> [提示文]
2012年7月30日月曜日

五ヶ瀬中等教育学校卒業生インタビュー - 荒武里衣さん(7) - 研究室・卒業論文


五ヶ瀬中等教育学校2004年卒業生の荒武里衣さんへのインタビューの続きです。
前回は、大学進学までの話を聞いていきましたが、今回は入ってからの話です。

前回の記事はこちら↓




■研究室の話

―研究室はどういう研究室だったんですか?

研究室は、化学で一番大変なところだったんです(笑)


―ええ!?何でそんなとこ行ったんですか?

推薦で入ってると、化学から生物に転科するっていうのができなかったので、化学の中でできるだけ生物系に近いところを探したらそこだったんです。
一番大変なところで厳しかったです…

他にも同じ分野の研究室があったんですけど、
その先生がその分野で、うちの大学では一番良いみたいな感じで、研究室としても頑張ってるっていう感じだったのでそこに入りました。

でもまあ…大変でしたね…


―大変ってどう大変だったんですか?

先生の求めるレベルがあまりにも高すぎたんです。遊び回っている琉大生にとってですがwww
研究室のゼミでは、関係する分野で面白そうな最近の論文を自分で探してこいって言われたんですが、途方にくれてました…

留学生もいるので、英語でスライド作って、英語でセミナーが始まるんですけど、読んでこいって言われてそのまま発表すると怒られました。

「みんな読んできてるんだから、そこに書いてないことをスライドで発表するのが普通だろ」っていうようなことを言われて、「ハイ、すいませんでした…」みたいな。

厳しかったので、「そんなんで大学生だなんてなってない」とか「実験しないとか意味がない」とかバンバン言われました。

琉大の生物系の学生って琉大ならではのことをやりにきてるのでマジメな人が多いんですけど、
化学系の学生って余り琉大に特化した研究をイメージして来てる感じでないので、正直あんまりマジメじゃない人も多いんです。

だから、就活を第一に考えて研究室になかなか顔をださない人も多いですし、何人かの先生もそれで良いみたいなところもあるし。

なのでとてもゆるい研究室も多くありました。でも研究って意味ではどうかなってところもありますよね。


■卒業論文の話

―でもそれは大変だけど良い研究室に行けたんじゃないですか?

そうですね。良い研究室に行けました。
先生のヤル気も意識も高かったので。

研究室では大変でも何とか食らいついてたんですけど、遊んでることは遊んでたので、卒業間近になって卒業研究として出せる結果が何もなくてヤバイっていう状況になりました(笑)

卒論提出の前に卒業研究発表があって、卒業研究発表の前に要旨を提出する必要があって、
その提出に間に合わないのでは???????ってことになってました。

要旨提出の1週間前に先生と「先生!これはヤバイですよね(´・ω・`)」っていう話をしてたら、先生が急に「これやりな」って新しいサンプルを持ってきてくれたんです。だいたい1週間しか無かったんですけど、徹夜して、何とか結果を出せました。奇跡でしたねwwwwwww

そこが私が初めてマジメに実験したところだったんです(笑)


―追い込まれたら力を発揮するんですね(笑)ちなみに学校の夏休みの宿題はいつやってたタイプですか?

> [課題一覧]
[a] インタビュー記事のうち、聞き手の発言として「―」で始まる箇所をすべて挙げてください。
[b] インタビュー記事から、「先生のヤル気も意識も高かったので。」を含む語句で始まり「はいつやってたタイプですか?」で終わる部分を、一字も変えずに返してください。

[データ一覧]

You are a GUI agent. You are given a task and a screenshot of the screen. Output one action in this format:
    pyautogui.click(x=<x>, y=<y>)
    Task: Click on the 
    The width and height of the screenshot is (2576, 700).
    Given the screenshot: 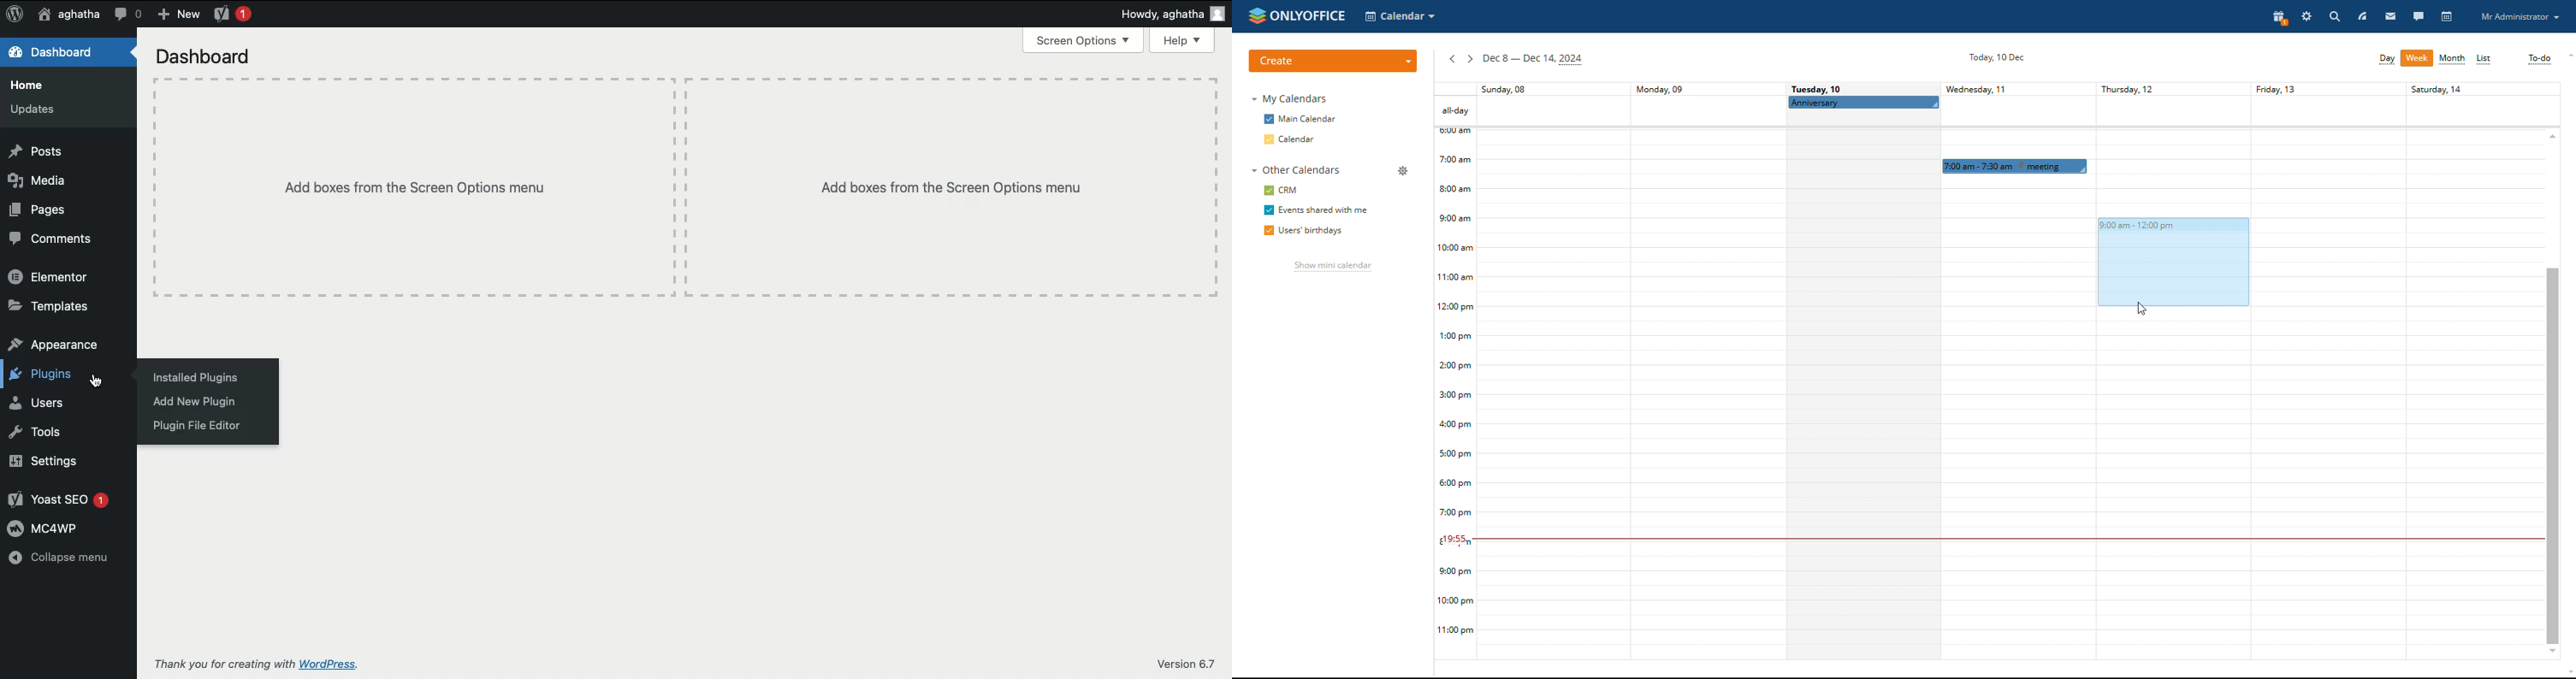 What is the action you would take?
    pyautogui.click(x=2474, y=368)
    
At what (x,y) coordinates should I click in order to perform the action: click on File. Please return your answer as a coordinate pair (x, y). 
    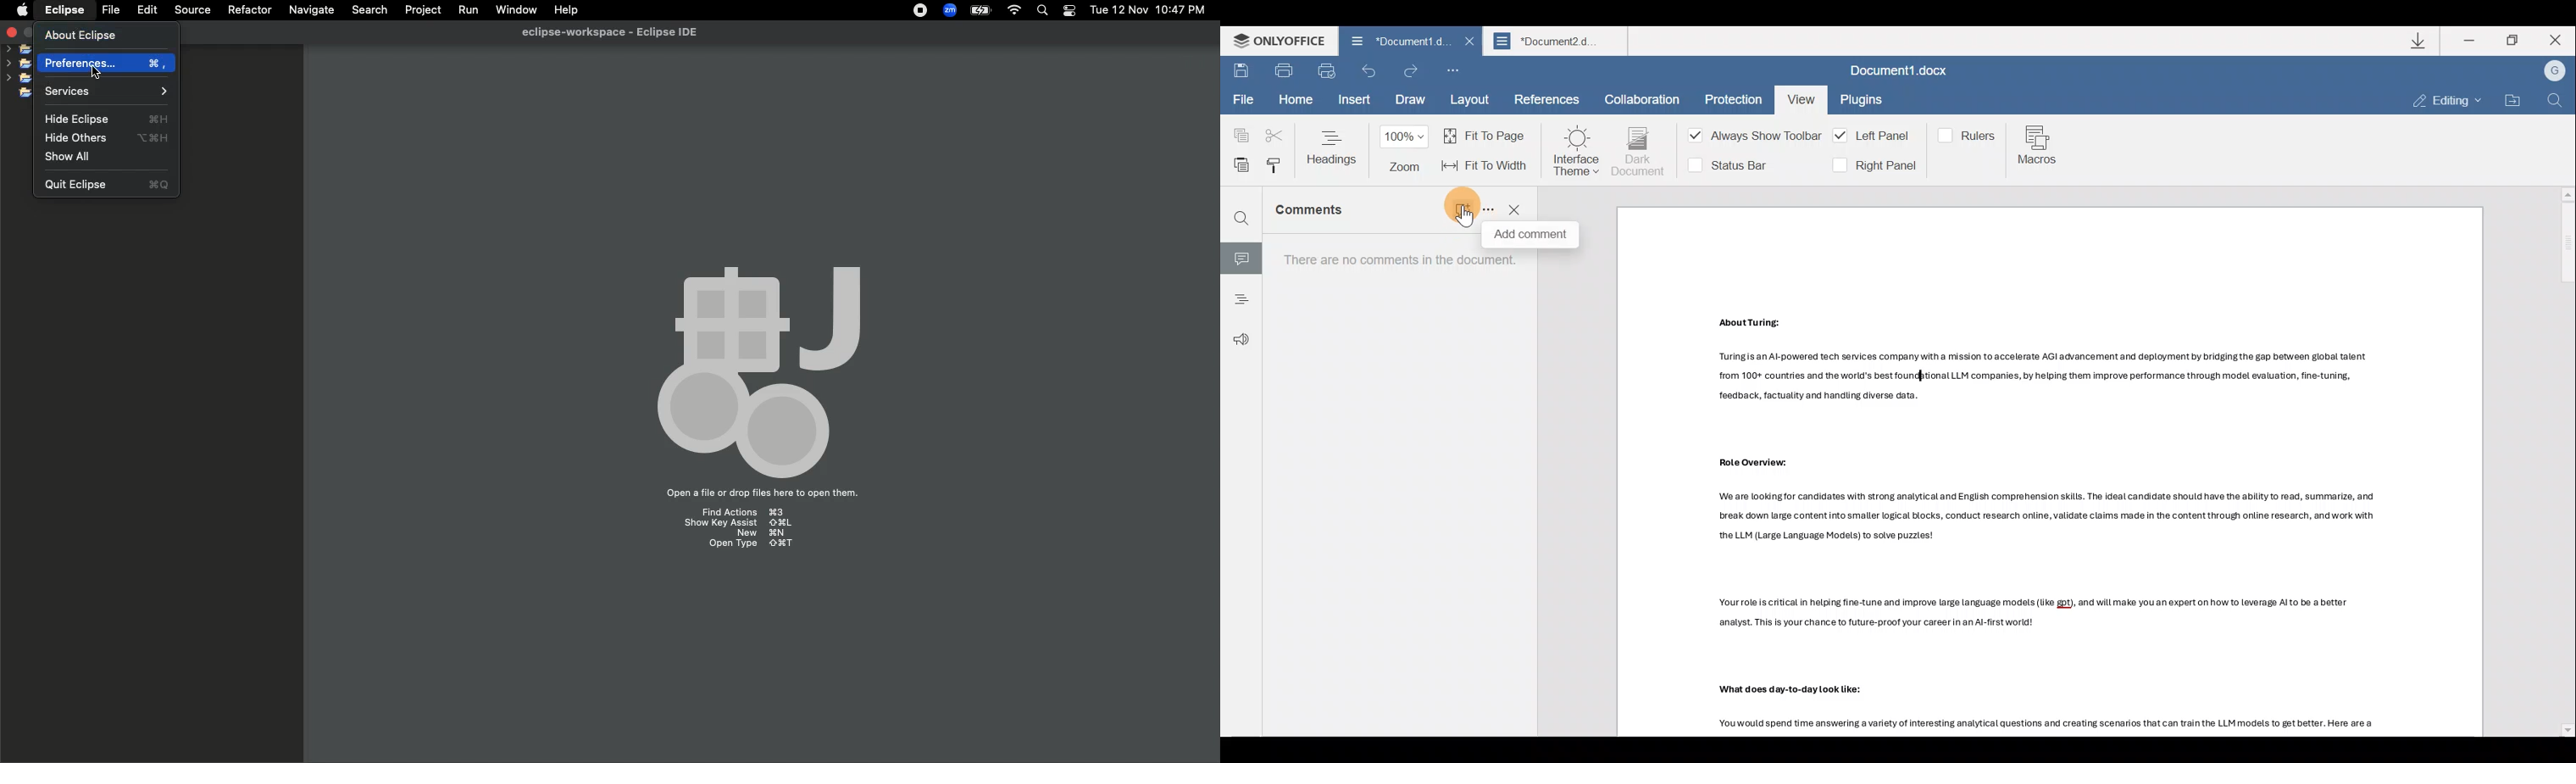
    Looking at the image, I should click on (1242, 101).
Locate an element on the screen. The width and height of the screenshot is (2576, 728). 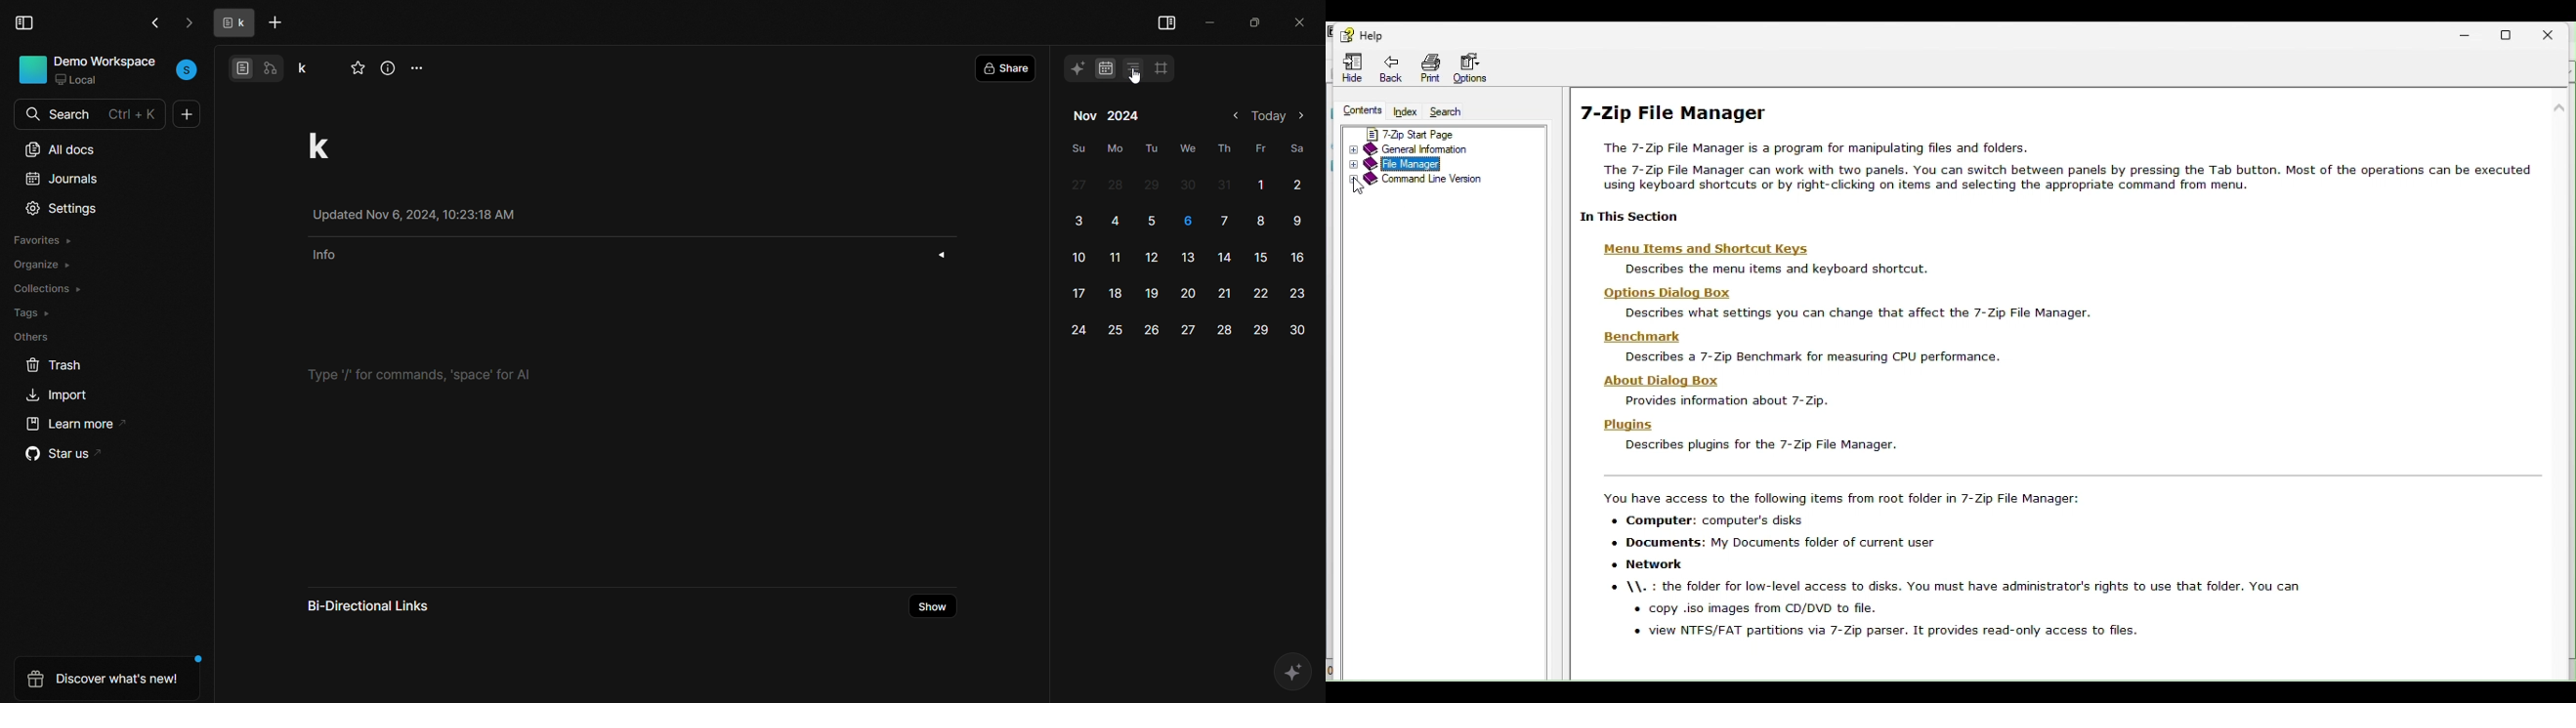
Updated Nov 6, 2024, 10:23:18 AM is located at coordinates (426, 215).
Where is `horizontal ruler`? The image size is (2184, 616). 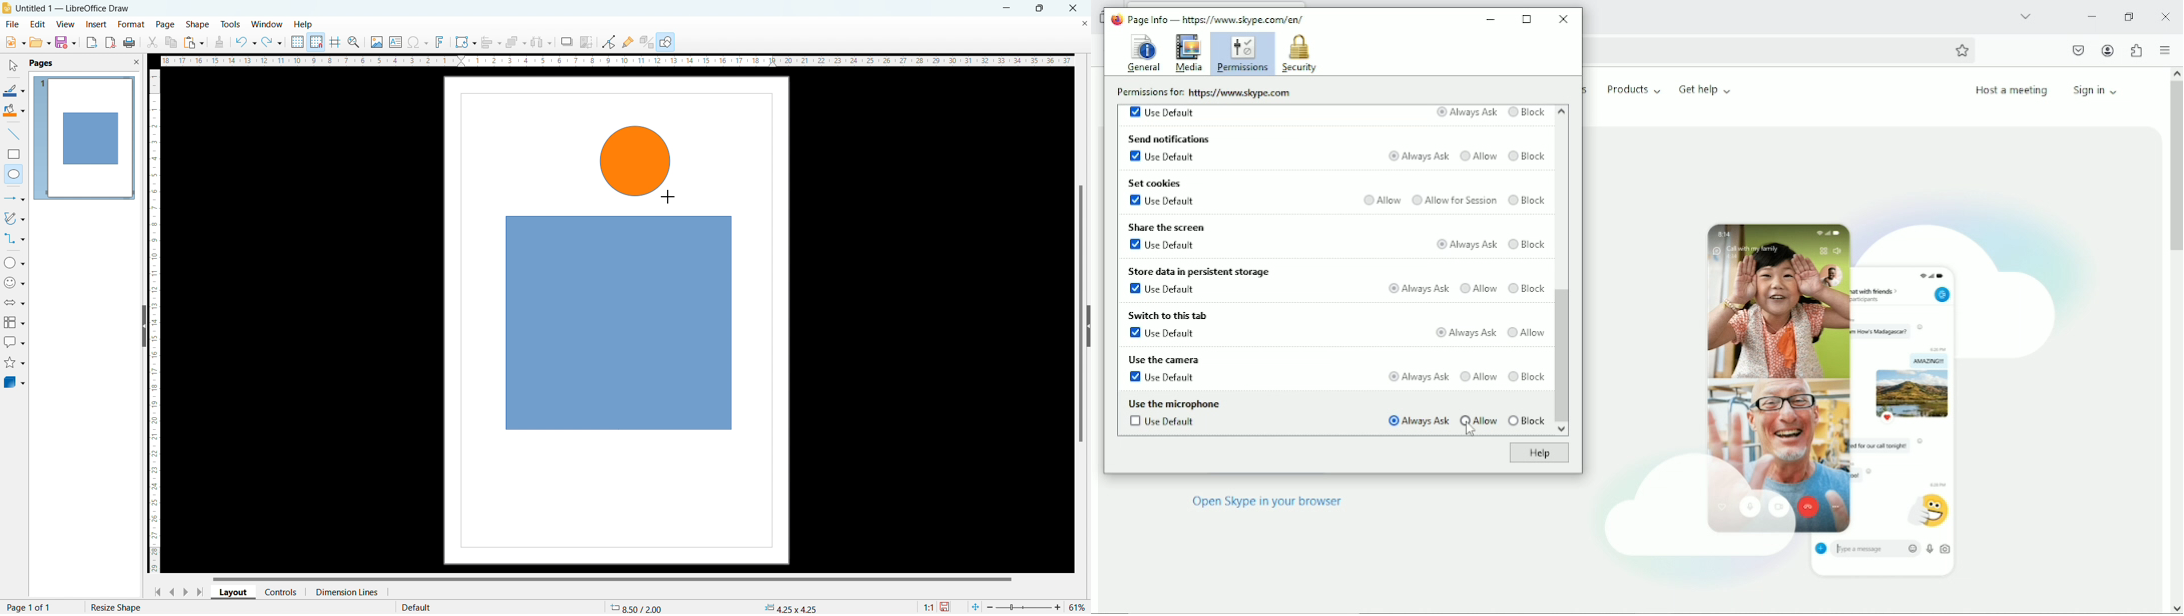 horizontal ruler is located at coordinates (617, 60).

> [課題別解答]
[a]
・研究室はどういう研究室だったんですか?
・ええ!?何でそんなとこ行ったんですか?
・大変ってどう大変だったんですか?
・でもそれは大変だけど良い研究室に行けたんじゃないですか?
・追い込まれたら力を発揮するんですね(笑)ちなみに学校の夏休みの宿題はいつやってたタイプですか?

[b]
先生のヤル気も意識も高かったので。

研究室では大変でも何とか食らいついてたんですけど、遊んでることは遊んでたので、卒業間近になって卒業研究として出せる結果が何もなくてヤバイっていう状況になりました(笑)

卒論提出の前に卒業研究発表があって、卒業研究発表の前に要旨を提出する必要があって、
その提出に間に合わないのでは???????ってことになってました。

要旨提出の1週間前に先生と「先生!これはヤバイですよね(´・ω・`)」っていう話をしてたら、先生が急に「これやりな」って新しいサンプルを持ってきてくれたんです。だいたい1週間しか無かったんですけど、徹夜して、何とか結果を出せました。奇跡でしたねwwwwwww

そこが私が初めてマジメに実験したところだったんです(笑)


―追い込まれたら力を発揮するんですね(笑)ちなみに学校の夏休みの宿題はいつやってたタイプですか?